CLAIRE C. CECCHI, U.S.D.J.

I. INTRODUCTION

Before the Court is the appeal of Andrew M. (“Plaintiff”) seeking review of a final decision by the Commissioner of the Social Security Administration (“Commissioner”) denying his application for disability insurance benefits (“DIB”) pursuant to Title II of the Social Security Act (“SSA”). ECF No. 1; see also ECF Nos. 9 (“Pl. Br.”), 16 (“Pl. Reply Br.”). The Commissioner opposed the appeal. See ECF No. 15. This matter is decided without oral argument pursuant to Federal Rule of Civil Procedure 78. For the reasons set forth below, the decision of the Administrative Law Judge (“ALJ”) is affirmed.

Pursuant to District of New Jersey standing order 2021-10, “any non-governmental party will be identified and referenced solely by first name and last initial” due to privacy concerns present in social security cases. D.N.J. Standing Order 2021-10; see also Bryan S. v. Kijakazi, No. 20-cv-11145, 2022 WL 2916072, at *1 n.1 (D.N.J. July 25, 2022).

II. BACKGROUND

Plaintiff, an adult male, was born on July 6, 1960, and was 52 years old at the onset of his alleged disability. ECF No. 5 (“Tr.”) at 755. Plaintiff is a college graduate, and had previously worked as a computer systems maintenance administrator for roughly 15 years. Id. at 41, 755. Plaintiff has not engaged in any full-time employment since August 2012. Id. at 41. The relevant period of Plaintiff's alleged disability is from August 30, 2012, through June 30, 2016, the date last insured. Tr. at 39, 753.

Plaintiff otherwise completed a three-week, 16-hour maintenance job in 2014. Tr. at 40-42, 845.

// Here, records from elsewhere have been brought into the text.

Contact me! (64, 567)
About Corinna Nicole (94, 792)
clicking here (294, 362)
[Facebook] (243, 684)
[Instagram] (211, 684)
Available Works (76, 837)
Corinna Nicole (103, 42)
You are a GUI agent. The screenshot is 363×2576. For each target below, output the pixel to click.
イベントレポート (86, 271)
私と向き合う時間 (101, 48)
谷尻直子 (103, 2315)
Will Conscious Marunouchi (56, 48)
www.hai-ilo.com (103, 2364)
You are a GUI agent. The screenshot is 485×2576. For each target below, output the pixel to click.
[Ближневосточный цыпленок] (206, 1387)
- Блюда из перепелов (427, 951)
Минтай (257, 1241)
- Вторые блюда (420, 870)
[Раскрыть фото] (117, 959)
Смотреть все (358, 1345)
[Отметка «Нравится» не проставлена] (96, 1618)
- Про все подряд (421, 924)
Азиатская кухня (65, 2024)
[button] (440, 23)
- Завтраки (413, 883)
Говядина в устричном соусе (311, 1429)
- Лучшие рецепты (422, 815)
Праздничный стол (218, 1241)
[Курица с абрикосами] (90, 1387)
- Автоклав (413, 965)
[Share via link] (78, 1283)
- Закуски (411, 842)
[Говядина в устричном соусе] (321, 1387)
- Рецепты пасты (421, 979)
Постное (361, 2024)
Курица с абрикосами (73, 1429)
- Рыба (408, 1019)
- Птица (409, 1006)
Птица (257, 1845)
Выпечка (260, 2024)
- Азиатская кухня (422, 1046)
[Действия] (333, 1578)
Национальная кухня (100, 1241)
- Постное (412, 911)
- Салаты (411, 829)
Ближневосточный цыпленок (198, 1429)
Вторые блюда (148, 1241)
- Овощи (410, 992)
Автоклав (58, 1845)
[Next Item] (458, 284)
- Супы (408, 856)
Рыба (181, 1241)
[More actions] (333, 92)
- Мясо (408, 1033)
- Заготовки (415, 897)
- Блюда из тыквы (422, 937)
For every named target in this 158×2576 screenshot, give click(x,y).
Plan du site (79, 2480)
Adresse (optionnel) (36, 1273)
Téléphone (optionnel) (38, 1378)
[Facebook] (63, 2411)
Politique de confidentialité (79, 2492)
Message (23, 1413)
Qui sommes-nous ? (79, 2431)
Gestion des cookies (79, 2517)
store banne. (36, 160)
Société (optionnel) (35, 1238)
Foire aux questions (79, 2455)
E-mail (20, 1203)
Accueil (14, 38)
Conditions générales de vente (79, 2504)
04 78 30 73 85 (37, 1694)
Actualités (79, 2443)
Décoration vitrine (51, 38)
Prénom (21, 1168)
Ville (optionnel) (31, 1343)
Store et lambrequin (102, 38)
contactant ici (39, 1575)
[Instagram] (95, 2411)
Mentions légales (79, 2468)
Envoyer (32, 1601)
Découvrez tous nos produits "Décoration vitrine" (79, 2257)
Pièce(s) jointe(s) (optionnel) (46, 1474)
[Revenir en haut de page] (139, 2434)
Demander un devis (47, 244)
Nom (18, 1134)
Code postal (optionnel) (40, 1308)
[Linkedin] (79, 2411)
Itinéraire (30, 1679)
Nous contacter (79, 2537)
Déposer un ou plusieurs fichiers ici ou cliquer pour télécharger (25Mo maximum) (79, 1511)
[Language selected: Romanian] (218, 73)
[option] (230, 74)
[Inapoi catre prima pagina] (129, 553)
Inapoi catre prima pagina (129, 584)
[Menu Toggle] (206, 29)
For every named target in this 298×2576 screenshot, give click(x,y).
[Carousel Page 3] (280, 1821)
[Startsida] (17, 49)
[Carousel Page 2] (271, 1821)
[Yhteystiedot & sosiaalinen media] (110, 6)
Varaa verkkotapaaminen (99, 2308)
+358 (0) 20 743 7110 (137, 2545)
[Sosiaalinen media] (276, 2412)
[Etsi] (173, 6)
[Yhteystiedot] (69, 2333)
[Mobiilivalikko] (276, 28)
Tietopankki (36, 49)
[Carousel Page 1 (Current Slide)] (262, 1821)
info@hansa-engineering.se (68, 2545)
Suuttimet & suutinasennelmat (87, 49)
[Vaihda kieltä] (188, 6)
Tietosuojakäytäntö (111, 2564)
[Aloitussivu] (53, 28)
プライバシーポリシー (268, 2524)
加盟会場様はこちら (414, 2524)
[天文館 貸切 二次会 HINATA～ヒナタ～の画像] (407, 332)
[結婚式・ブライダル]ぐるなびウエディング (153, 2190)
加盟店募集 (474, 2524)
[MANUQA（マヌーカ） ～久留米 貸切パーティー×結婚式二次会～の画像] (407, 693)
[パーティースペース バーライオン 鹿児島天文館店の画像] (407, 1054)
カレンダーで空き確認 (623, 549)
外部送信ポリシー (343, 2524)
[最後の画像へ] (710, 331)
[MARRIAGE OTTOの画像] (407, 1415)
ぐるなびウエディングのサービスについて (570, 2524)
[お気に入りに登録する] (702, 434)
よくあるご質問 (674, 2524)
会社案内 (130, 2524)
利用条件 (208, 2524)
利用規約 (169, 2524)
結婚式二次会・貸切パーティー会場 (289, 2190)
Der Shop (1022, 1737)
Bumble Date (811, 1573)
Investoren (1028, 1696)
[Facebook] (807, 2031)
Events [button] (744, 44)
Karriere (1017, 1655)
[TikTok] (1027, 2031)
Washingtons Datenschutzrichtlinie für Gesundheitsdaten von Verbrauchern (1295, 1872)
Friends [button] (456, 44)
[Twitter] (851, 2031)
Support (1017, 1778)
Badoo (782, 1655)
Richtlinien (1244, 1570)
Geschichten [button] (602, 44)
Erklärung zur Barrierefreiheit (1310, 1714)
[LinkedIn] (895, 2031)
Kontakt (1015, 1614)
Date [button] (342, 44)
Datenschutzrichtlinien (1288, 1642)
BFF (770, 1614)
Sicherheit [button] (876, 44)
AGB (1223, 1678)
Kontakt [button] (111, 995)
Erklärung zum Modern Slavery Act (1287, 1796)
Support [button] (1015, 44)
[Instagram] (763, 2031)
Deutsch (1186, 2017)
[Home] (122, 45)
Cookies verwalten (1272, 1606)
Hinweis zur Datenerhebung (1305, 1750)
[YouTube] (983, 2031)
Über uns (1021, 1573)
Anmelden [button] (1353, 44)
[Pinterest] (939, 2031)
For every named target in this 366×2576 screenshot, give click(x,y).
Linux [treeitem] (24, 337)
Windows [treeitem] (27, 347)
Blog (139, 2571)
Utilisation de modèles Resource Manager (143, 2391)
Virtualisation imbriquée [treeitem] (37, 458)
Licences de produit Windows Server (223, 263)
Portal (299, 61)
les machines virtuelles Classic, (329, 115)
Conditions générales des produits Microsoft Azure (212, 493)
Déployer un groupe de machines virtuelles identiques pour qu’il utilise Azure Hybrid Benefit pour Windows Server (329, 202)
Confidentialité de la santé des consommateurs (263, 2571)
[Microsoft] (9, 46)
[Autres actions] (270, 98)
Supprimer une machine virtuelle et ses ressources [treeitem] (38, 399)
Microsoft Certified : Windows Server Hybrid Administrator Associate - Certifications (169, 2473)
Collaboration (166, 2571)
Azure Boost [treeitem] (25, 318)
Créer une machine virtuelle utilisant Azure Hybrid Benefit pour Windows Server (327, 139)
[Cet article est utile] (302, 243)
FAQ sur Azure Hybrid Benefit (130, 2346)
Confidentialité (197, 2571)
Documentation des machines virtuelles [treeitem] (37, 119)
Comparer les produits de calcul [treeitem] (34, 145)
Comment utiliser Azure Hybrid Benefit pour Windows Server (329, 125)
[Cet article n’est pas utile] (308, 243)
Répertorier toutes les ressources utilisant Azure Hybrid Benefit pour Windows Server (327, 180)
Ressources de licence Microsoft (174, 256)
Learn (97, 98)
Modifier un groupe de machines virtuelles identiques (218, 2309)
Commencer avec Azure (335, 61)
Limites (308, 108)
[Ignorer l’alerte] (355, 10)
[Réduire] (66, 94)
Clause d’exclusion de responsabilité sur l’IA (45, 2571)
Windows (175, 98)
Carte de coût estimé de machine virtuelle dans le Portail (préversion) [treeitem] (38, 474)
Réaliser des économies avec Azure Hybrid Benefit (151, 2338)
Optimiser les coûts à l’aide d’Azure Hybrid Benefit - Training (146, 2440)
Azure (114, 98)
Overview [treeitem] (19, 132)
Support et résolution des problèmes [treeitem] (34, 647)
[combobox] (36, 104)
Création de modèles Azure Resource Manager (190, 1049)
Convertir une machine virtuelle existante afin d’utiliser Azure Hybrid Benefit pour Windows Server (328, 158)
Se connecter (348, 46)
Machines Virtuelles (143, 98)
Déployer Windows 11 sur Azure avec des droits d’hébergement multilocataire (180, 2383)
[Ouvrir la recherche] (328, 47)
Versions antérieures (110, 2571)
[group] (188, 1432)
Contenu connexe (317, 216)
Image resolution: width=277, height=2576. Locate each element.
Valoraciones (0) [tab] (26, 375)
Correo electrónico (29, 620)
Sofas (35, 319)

A. Plaintiff's Administrative Hearing Testimony

Plaintiff testified at his March 16, 2020, administrative law hearing that he suffers from anxiety and depression. Id. at 756. He further testified that, as a result, he suffers from stress and time management issues, and exhibits argumentative and impatient behavior. Id. Plaintiff stated that, in the time leading up to 2012, he began sleeping excessively and taking naps at work ranging from 30 minutes to two hours. Id. at 757, 759. While Plaintiff testified that he would have “meltdowns,” exhibited through defensive and argumentative behavior, he only occasionally experienced them at work. Id. at 761. This behavior made his interactions with work supervisors “uncomfortable,” which inhibited Plaintiff's ability to attend work. Id. at 762-63. Plaintiff also stated that he would still “have difficulty staying on task” were he to attempt work involving limited interaction with others. Id. at 773. He testified that he has difficulty concentrating on simple tasks beyond ten minutes. Id. at 778. Outside of work, Plaintiff stated he has withdrawn from social situations and tends to isolate himself. Id. at 776. Plaintiff testified that he also experiences headaches and fatigue, but that such symptoms had never been formally diagnosed. Id. at 766-68. Further, it was confirmed at the administrative hearing that there was no evidence in the record suggesting Plaintiff underwent independent cognitive testing during the period of 2012 to 2016. Id. at 772-73.

Plaintiff's wife also testified that Plaintiff “has difficulty with directions” and that directions must be repeated “over and over again” because he forgets or loses focus. Tr. at 780. She stated that “[h]e sleeps a lot. He doesn't understand a lot. And [ ] I've noticed a decline with his ability to understand more, his desire to go out, his own personal hygiene.” Id. at 781.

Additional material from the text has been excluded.